Other courts have relied on Wal-Mart's rejection of
"common questions" that do not have "common
answers" as insufficient to meet Rule 23(a)(2). In In re
Bisphenol-A (BPA) Polycarbonate Plastic Products Liability
Litigation, 276 F.R.D. 336 (W.D. Mo. 2011), the court denied
motions for class certification in disputes over the inclusion of
BPA in baby bottles and cups because key fact questions such as
each person's "actions, decisions, knowledge, and thought
processes" in purchasing the products were "unique"
to each class member, not common. The court went so far as to find
that the basic question whether each plaintiff even bought a
product from the defendant was "not a common question because
it is not capable of classwide resolution as required by
[Wal-Mart]." Likewise, in Wong v. AT&T
Mobility Services LLC, 2011 U.S. Dist. LEXIS 125988 (C.D. Cal.

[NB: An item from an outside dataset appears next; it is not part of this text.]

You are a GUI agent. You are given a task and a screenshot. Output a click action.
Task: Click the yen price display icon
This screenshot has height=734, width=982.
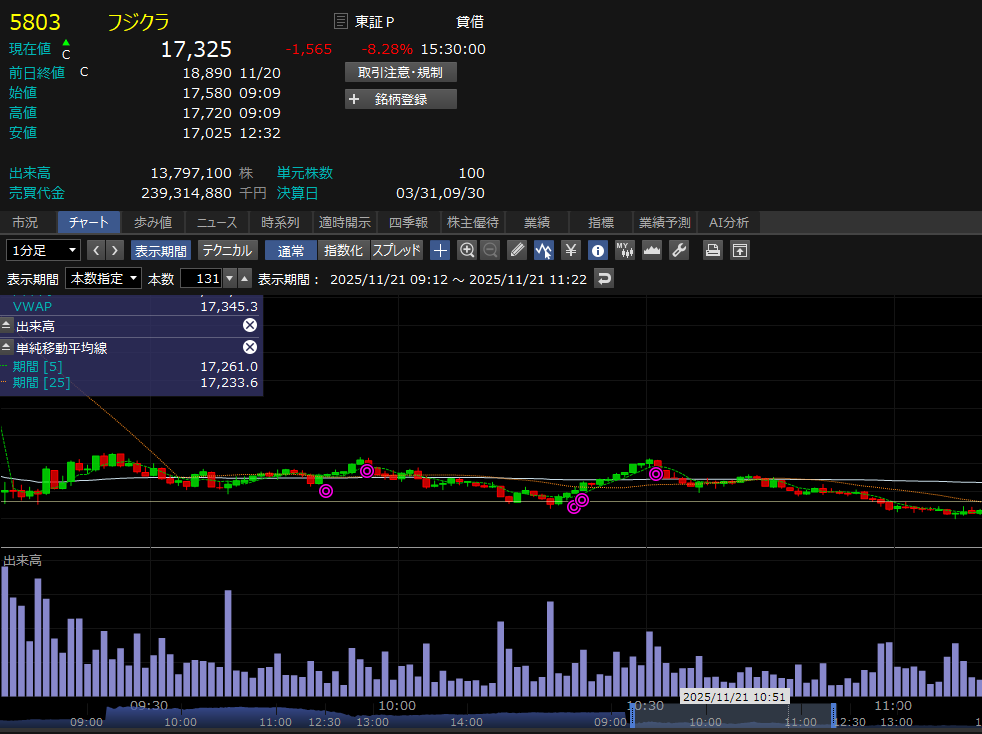coord(571,250)
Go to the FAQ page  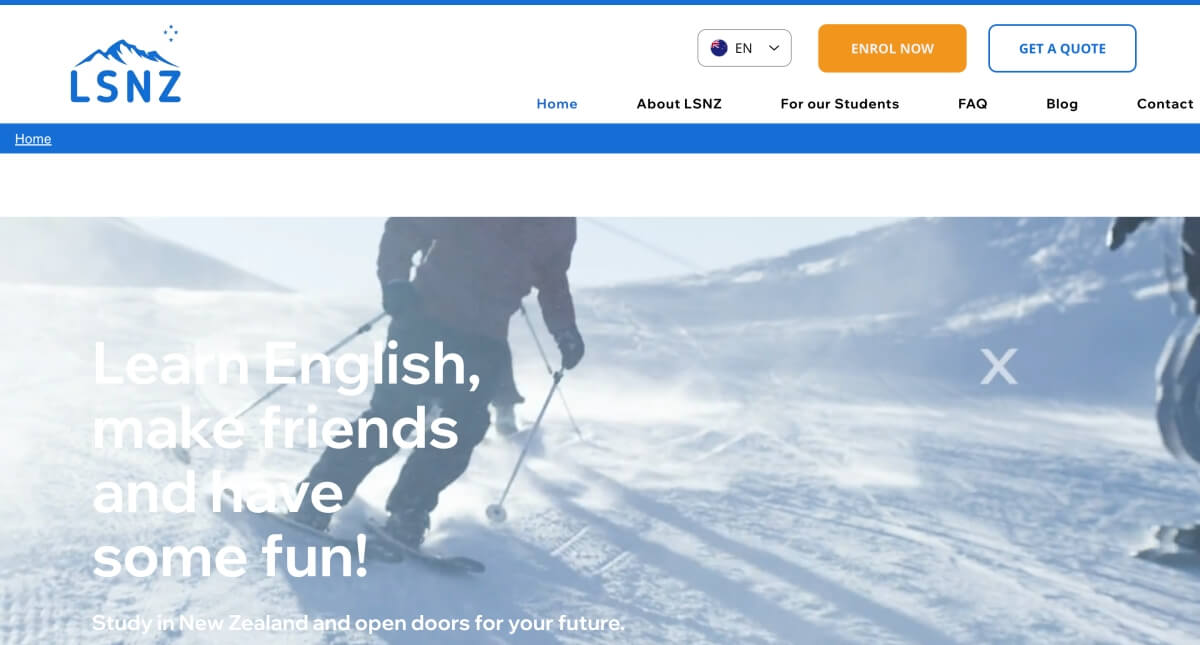click(x=973, y=104)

Oct. 20, 2011), the court denied class certification because
"while there might be common issues, it is relatively apparent
that there will not be common resolutions of or answers to the key
issues/questions." And in Novak v. Boeing Co., 2011
U.S. Dist. LEXIS 146676 (C.D. Cal. Dec. 19, 2011), the court found
that "Boeing has presented evidence that demonstrates that the
common questions asserted by Plaintiffs are not capable of common
resolution."
Wal-Mart's commonality rule has been analyzed in
employment disputes as well. In Ellis v. Costco Wholesale
Corp., 657 F.3d 970 (9th Cir. 2011), the plaintiffs challenged
Costco's promotion decisions on behalf of a company-wide class
of women. The Ninth Circuit held that in certifying a class, the
district court had failed to conduct the required "rigorous
analysis" of the commonality and typicality requirements of
Rule 23(a) by refusing to analyze the persuasiveness of the
parties' evidence. On remand, the district court was required
to "determine whether there was 'significant proof that
[Costco] operated under a general policy of
discrimination'" that formed the basis for each class
member's claim. Absent such a policy, the plaintiffs
"would face an exceedingly difficult challenge in
proving" commonality (citing Wal-Mart).
This is not to say that Wal-Mart's commonality
standard cannot be met, or even that it cannot be met in employment
discrimination cases. But the bar is now higher. For example, the
Seventh Circuit recently reversed the denial of class certification
of Title VII race discrimination claims because the claims did not
turn on local managers' exercise of discretion (as did
Wal-Mart), but on a company-wide practice that purportedly
had a disparate impact on class members. McReynolds v. Merrill
Lynch, Pierce, Fenner & Smith, Inc., 2012 U.S. App. LEXIS
3683 (7th Cir. Feb. 24, 2012). Even so, the Seventh Circuit noted
that if the class sought damages, hundreds of separate trials would
be necessary to determine whether each individual class member was
adversely affected, assuming the class could establish that the
practice in question caused a disparate impact.
In sum, these developments bode well for defendants faced with
motions for class certification. Several courts have explicitly
recognized that Wal-Mart established a more restrictive
commonality standard. As other courts confront situations in which
core liability issues are not common, or where no single issue
drives the outcome of the litigation, we expect that
Wal-Mart's commonality rule will give defendants
another real chance to defeat class certification.